### TEXT BLOCK
^^^^

All of lore.kernel.org
 help / color / mirror / Atom feed
* [PATCH net-next] hv_sock: perf: loop in send() to maximize bandwidth
@ 2019-05-22 23:10 Sunil Muthuswamy
  2019-05-22 23:31 ` Dexuan Cui
  2019-05-23  1:00 ` David Miller
  0 siblings, 2 replies; 3+ messages in thread
From: Sunil Muthuswamy @ 2019-05-22 23:10 UTC (permalink / raw)
  To: KY Srinivasan, Haiyang Zhang, Stephen Hemminger, Sasha Levin,
	David S. Miller, Michael Kelley
  Cc: netdev, linux-hyperv, linux-kernel

Currently, the hv_sock send() iterates once over the buffer, puts data into
the VMBUS channel and returns. It doesn't maximize on the case when there
is a simultaneous reader draining data from the channel. In such a case,
the send() can maximize the bandwidth (and consequently minimize the cpu
cycles) by iterating until the channel is found to be full.

Perf data:
Total Data Transfer: 10GB/iteration
Single threaded reader/writer, Linux hvsocket writer with Windows hvsocket
reader
Packet size: 64KB
CPU sys time was captured using the 'time' command for the writer to send
10GB of data.
'Send Buffer Loop' is with the patch applied.
The values below are over 10 iterations.

^^^^

### GIVEN INFORMATION
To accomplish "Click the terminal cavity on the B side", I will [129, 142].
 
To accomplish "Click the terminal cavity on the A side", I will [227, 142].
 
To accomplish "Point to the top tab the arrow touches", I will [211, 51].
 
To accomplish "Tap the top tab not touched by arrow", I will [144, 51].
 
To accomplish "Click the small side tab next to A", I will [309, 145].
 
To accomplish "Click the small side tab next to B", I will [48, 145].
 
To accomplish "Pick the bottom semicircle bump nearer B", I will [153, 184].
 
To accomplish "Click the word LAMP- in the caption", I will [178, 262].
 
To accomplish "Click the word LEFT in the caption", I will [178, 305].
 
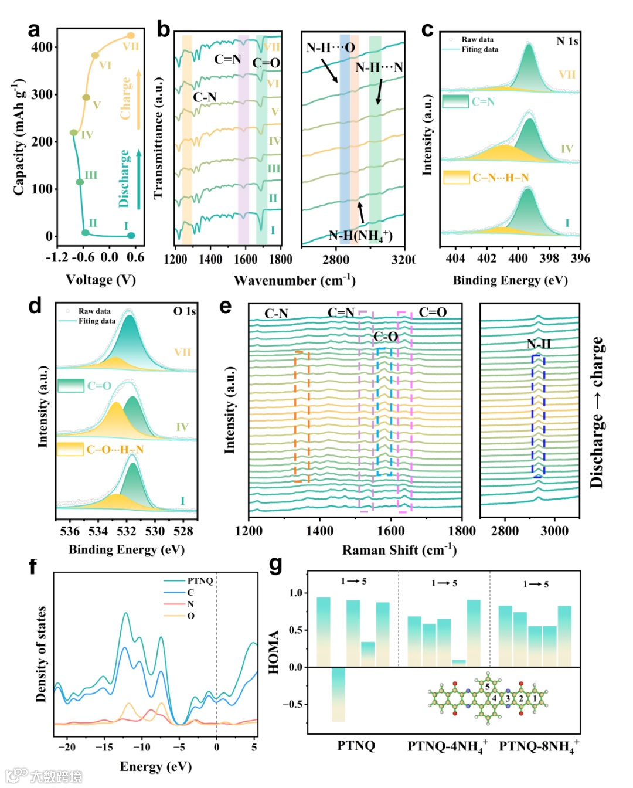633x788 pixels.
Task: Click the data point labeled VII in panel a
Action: (x=131, y=36)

^^^^

### PROBLEMS
(A) Copy the hv_sock patch email word for word, between "Currently, the hv_sock" and "the patch applied.", inclusive.
(B) In the hv_sock patch email, what packet size was used for the perf data?
(C) Extend the hv_sock patch email, picking up after its final sentence.
The lines have no connection to the hv_sock patch email.

### RESPONSES PER TASK
(A)
Currently, the hv_sock send() iterates once over the buffer, puts data into
the VMBUS channel and returns. It doesn't maximize on the case when there
is a simultaneous reader draining data from the channel. In such a case,
the send() can maximize the bandwidth (and consequently minimize the cpu
cycles) by iterating until the channel is found to be full.

Perf data:
Total Data Transfer: 10GB/iteration
Single threaded reader/writer, Linux hvsocket writer with Windows hvsocket
reader
Packet size: 64KB
CPU sys time was captured using the 'time' command for the writer to send
10GB of data.
'Send Buffer Loop' is with the patch applied.

(B) 64KB

(C)
|--------------------------------------------------------|
|        |        Current        |   Send Buffer Loop    |
|--------------------------------------------------------|
|        | Throughput | CPU sys  | Throughput | CPU sys  |
|        | (MB/s)     | time (s) | (MB/s)     | time (s) |
|--------------------------------------------------------|
| Min    |     407    |   7.048  |    401     |  5.958   |
|--------------------------------------------------------|
| Max    |     455    |   7.563  |    542     |  6.993   |
|--------------------------------------------------------|
| Avg    |     440    |   7.411  |    451     |  6.639   |
|--------------------------------------------------------|
| Median |     446    |   7.417  |    447     |  6.761   |
|--------------------------------------------------------|

Observation:
1. The avg throughput doesn't really change much with this change for this
scenario. This is most probably because the bottleneck on throughput is
somewhere else.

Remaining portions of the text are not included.